Governor of Kaduna State
- In office 16 December 2012 – 29 May 2015
- Deputy: Nuhu Bajoga
- Preceded by: Patrick Yakowa
- Succeeded by: Nasir El-Rufai

Deputy Governor of Kaduna State
- In office May 2010 – 16 December 2012
- Governor: Patrick Yakowa
- Preceded by: Patrick Yakowa
- Succeeded by: Nuhu Bajoga

Kaduna State Commissioner of Finance
- In office June 2007 – May 2010
- Governor: Namadi Sambo
- Succeeded by: John Ayuba

Personal details
- Born: Mukhtar Ramalan Yero 1 May 1968 (age 57) Zaria, North-Central State (now Kaduna State), Nigeria
- Party: All Progressives Congress
- Children: 6
- Alma mater: Ahmadu Bello University
- Occupation: Politician

= Mukhtar Yero =

Nigerian politician (born 1968)

Mukhtar Ramalan Yero
(born 1 May 1968) is a Nigerian politician who served as the governor of Kaduna State from 2012 to 2015, following the death of Patrick Yakowa in a helicopter crash. He previously served as deputy governor from 2010 to 2012 and as Kaduna State Commissioner of Finance from 2007 to May 2010 when Yakowa named him deputy governor after he succeeded Namadi Sambo who became the vice president of Nigeria.

==Background==
Mukhtar Ramalan Yero was born on 1 May 1968, in unguwan Kaura in Zaria, Kaduna State. Yero had his early education at LEA Primary School, Kaura from 1974 to 1980; Government Secondary School Ikara from 1980 to 1985; Government Secondary School, Zaria from 1985 to 1986 before obtaining a Diploma in Banking from Ahmadu Bello University, Zaria. He also obtained B.Sc Accounting in 1991 before capping it with Masters in Business Administration.

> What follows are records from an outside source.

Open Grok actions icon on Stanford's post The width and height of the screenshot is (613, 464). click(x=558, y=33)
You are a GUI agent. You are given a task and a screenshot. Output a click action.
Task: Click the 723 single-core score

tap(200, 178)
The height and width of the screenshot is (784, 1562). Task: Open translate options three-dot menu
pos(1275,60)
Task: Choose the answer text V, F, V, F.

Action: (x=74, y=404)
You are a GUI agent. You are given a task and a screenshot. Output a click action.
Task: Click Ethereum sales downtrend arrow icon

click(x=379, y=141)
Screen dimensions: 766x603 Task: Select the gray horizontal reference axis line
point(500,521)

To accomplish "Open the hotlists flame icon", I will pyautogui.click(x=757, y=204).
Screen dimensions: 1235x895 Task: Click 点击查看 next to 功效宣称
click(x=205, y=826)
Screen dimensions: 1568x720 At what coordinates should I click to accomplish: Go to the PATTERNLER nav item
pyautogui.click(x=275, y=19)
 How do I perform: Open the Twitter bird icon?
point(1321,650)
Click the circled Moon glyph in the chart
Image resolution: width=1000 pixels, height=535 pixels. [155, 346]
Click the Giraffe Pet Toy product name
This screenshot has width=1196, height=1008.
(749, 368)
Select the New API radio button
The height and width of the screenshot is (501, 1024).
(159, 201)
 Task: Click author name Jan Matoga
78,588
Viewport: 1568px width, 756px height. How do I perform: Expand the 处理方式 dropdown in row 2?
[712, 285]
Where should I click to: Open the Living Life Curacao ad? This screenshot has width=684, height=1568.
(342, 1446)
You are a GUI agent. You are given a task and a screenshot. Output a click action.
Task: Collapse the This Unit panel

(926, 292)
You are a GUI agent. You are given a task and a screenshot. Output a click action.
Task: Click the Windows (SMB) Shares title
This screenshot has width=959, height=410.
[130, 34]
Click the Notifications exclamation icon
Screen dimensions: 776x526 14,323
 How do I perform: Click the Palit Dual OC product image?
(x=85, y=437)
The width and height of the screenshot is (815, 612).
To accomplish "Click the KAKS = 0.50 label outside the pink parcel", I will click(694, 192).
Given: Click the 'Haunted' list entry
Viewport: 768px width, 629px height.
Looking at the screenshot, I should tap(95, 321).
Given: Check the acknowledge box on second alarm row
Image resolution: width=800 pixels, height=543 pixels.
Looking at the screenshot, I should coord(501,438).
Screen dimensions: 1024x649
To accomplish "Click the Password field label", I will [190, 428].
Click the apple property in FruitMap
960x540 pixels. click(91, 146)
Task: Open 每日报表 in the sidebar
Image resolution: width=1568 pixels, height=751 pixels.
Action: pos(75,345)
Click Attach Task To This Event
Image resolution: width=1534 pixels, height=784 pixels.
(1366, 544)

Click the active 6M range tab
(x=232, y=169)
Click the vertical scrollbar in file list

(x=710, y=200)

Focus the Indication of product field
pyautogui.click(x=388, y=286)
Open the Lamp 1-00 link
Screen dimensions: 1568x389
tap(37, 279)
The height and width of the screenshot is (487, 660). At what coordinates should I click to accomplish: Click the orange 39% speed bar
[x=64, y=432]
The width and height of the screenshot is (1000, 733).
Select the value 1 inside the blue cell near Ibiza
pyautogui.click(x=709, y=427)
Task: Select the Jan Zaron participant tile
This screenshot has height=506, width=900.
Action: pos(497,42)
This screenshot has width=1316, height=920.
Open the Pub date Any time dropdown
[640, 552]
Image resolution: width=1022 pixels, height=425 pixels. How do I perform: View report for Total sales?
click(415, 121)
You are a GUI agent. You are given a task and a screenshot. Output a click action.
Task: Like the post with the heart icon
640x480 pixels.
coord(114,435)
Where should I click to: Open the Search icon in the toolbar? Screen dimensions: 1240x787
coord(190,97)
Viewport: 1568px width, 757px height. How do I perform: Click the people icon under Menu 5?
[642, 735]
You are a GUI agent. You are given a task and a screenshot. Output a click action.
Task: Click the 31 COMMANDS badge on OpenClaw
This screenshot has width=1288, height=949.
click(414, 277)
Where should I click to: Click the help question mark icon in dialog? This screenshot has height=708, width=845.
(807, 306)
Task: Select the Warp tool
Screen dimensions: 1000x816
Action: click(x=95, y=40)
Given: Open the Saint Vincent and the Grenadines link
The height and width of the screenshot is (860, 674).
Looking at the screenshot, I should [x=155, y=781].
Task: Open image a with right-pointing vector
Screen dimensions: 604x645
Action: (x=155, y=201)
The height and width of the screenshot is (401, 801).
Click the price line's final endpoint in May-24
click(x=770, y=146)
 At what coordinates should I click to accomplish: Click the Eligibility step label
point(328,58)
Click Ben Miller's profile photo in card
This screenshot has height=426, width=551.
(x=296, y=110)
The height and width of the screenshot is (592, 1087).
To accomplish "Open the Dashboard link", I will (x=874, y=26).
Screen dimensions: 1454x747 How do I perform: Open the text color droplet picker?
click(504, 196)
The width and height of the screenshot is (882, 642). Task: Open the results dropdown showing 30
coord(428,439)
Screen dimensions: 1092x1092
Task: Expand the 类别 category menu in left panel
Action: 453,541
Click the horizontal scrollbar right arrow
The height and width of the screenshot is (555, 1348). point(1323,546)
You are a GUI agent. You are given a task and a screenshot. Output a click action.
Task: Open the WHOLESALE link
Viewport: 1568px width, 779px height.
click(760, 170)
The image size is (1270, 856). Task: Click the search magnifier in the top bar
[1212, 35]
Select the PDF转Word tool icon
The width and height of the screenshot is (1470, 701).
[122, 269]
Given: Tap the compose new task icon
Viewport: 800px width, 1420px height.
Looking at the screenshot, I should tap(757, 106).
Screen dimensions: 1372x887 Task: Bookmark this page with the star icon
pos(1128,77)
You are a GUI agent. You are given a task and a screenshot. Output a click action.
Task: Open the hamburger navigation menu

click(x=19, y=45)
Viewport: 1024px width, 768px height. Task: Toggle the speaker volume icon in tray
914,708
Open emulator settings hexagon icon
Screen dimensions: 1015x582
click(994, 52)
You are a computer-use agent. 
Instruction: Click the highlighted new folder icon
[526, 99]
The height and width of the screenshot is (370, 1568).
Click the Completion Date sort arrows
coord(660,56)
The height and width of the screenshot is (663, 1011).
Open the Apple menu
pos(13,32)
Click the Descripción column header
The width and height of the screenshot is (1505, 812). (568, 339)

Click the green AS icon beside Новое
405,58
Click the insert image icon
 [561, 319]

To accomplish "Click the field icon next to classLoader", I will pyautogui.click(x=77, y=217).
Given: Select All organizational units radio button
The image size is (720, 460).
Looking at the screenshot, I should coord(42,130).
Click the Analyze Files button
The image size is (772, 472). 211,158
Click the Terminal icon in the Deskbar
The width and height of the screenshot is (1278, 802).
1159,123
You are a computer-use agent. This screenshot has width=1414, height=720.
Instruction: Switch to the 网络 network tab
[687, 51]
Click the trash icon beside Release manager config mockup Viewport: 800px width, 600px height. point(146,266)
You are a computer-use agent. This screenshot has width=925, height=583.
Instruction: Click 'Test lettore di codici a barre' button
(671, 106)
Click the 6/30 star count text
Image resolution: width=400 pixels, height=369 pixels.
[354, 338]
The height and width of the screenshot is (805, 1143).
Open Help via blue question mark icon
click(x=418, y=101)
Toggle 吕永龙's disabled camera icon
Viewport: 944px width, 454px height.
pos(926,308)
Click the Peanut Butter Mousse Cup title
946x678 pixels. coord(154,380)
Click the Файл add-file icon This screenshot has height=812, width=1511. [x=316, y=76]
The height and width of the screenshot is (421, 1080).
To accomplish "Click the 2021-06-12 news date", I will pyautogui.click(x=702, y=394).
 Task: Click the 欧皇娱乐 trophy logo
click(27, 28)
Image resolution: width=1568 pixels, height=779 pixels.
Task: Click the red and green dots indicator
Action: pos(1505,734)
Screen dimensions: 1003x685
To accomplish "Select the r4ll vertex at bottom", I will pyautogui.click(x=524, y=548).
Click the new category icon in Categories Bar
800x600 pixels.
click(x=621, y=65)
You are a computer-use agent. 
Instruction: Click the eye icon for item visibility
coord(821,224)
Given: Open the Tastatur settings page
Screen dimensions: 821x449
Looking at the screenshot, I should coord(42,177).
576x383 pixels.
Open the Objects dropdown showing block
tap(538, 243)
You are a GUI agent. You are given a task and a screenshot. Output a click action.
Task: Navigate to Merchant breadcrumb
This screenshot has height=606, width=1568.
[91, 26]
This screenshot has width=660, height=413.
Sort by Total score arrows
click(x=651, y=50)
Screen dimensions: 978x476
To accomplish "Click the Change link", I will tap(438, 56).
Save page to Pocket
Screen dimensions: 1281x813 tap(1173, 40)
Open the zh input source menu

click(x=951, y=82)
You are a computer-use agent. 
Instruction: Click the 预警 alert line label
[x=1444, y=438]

A Certified Public Accountant (CPA), Yero started his career as Assistant accountant during his National Youth Service Corps at Ogun State Purchasing Corporation between 1991 and 1992. After the service he was employed as Higher Executive Officer Bursary Department at Ahmadu Bello University in 1993 before moving to Nigerian Universal Bank Limited as Accountant Supervisor the same year. In 1997, he joined a private firm, Nalado Nigerian Limited as Chief Accountant and rose in ranks to become Director of Finance and Administration in 2007.

==Political career==
After the election of Namadi Sambo in 2007, he was appointed as the commissioner of Finance from 2007 to May 2010. He was selected by governor Patrick Yakowa to fill the vacant deputy governor seat in 2010. In December 2012, he became the governor of Kaduna State following the death of Yakowa in a helicopter crash in Bayelsa State.

In April 2015, he unsuccessfully ran for re-election, losing to opposition challenger Nasir el-Rufai of the All Progressive Congress.